They may not like it and you may not either.

But I think what I’m proposing is a necessary blend of realism and good ideas. Others call it ghost writing.

As I say in the SCN post and as I’ve mentioned here plenty of times, I think we are kidding ourselves if we think that many of our best SMEs are going to take the time to blog. And many who do would be better off getting some help.

I wanted to present the core arguments here to see what you think. I think that if we limit the discussion only to those subject matter experts who have the time and skills to blog, we’re missing out.

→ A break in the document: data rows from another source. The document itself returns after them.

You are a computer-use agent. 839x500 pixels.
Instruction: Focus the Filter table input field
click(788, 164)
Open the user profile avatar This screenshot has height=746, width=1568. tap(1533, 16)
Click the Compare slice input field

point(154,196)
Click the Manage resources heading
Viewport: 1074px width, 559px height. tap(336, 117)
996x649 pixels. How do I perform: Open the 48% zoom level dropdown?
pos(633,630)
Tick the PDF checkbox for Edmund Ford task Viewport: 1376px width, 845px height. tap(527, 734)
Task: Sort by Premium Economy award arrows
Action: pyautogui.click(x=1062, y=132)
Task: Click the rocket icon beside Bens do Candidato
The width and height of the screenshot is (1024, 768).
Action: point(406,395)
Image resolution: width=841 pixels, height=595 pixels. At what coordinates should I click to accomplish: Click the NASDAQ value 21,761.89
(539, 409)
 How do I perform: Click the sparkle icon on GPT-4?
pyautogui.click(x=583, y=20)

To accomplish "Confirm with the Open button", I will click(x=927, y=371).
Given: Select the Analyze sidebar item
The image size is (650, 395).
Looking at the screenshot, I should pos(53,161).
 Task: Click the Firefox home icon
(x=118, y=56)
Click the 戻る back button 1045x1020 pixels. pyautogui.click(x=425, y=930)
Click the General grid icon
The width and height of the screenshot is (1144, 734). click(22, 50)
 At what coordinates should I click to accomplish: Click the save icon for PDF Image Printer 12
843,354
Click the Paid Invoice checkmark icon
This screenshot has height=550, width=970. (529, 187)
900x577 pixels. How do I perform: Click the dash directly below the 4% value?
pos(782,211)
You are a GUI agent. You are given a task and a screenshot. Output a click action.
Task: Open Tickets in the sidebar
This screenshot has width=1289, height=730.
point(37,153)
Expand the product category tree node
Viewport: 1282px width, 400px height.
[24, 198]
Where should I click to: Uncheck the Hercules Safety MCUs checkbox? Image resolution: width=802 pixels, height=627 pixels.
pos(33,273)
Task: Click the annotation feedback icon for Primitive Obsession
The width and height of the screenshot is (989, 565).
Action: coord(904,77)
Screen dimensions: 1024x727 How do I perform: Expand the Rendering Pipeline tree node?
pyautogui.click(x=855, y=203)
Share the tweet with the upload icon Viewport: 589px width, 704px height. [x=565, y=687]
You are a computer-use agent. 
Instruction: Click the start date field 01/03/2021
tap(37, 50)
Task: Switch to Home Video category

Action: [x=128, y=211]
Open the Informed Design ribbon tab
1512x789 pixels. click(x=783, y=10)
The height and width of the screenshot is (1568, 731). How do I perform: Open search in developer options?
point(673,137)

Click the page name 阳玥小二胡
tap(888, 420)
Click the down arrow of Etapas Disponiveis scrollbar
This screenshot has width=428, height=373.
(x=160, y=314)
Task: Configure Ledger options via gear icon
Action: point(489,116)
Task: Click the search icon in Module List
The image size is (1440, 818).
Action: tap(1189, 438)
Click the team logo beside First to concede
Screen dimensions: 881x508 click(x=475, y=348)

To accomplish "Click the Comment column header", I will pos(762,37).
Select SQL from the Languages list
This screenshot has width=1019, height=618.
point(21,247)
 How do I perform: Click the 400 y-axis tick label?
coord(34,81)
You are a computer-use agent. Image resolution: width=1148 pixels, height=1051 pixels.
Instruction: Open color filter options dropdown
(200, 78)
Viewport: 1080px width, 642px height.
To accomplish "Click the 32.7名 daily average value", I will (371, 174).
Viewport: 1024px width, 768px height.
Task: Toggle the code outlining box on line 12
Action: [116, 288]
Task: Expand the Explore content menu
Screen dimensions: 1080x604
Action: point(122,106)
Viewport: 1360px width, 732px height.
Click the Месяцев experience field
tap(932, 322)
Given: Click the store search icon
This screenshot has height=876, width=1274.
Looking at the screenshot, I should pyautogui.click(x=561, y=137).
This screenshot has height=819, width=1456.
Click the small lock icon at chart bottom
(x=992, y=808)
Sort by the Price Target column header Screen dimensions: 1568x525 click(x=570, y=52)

Here my arguments for letting me present others’ ideas from the SCN post and adapted for your consideration here:

  • Most people—even really smart people—can’t write worth a damn. Why do we assume that anyone can channel passion into his or her writing?
  • Social media is biased toward English. Most of the people I speak to at SAP are German and while most Germans are amazingly skilled at English, that skill rarely translates to the written word.
  • It’s not about the style, it’s about the ideas. One of the best aspects of social media is the opportunity to put ideas to the community and gather feedback. I’m excited about the prospect of not just presenting ideas to the SCN community but also in building ideas with this community. As I interview SMEs around SAP and external influencers like analysts and customers, I want to be able to share the raw ideas in their earliest stages so that I can inform people and get their feedback.
  • Transparency is the “hidden” problem. I think what people object to most about ghost writing is that the real people behind the prose are hidden. I will always blog as myself, introduce the ideas myself, and will always reveal whose ideas I’m channeling. I will attempt to respond to all comments myself, based on the work I’m doing with the SMEs. If I don’t have an answer, I’ll go to them and get the answer and come back with it. I’ll also name the writers that I have working with the SMEs as we are doing interviews and working towards the “final” products: white papers, videos, etc.

What are your arguments (for and against)?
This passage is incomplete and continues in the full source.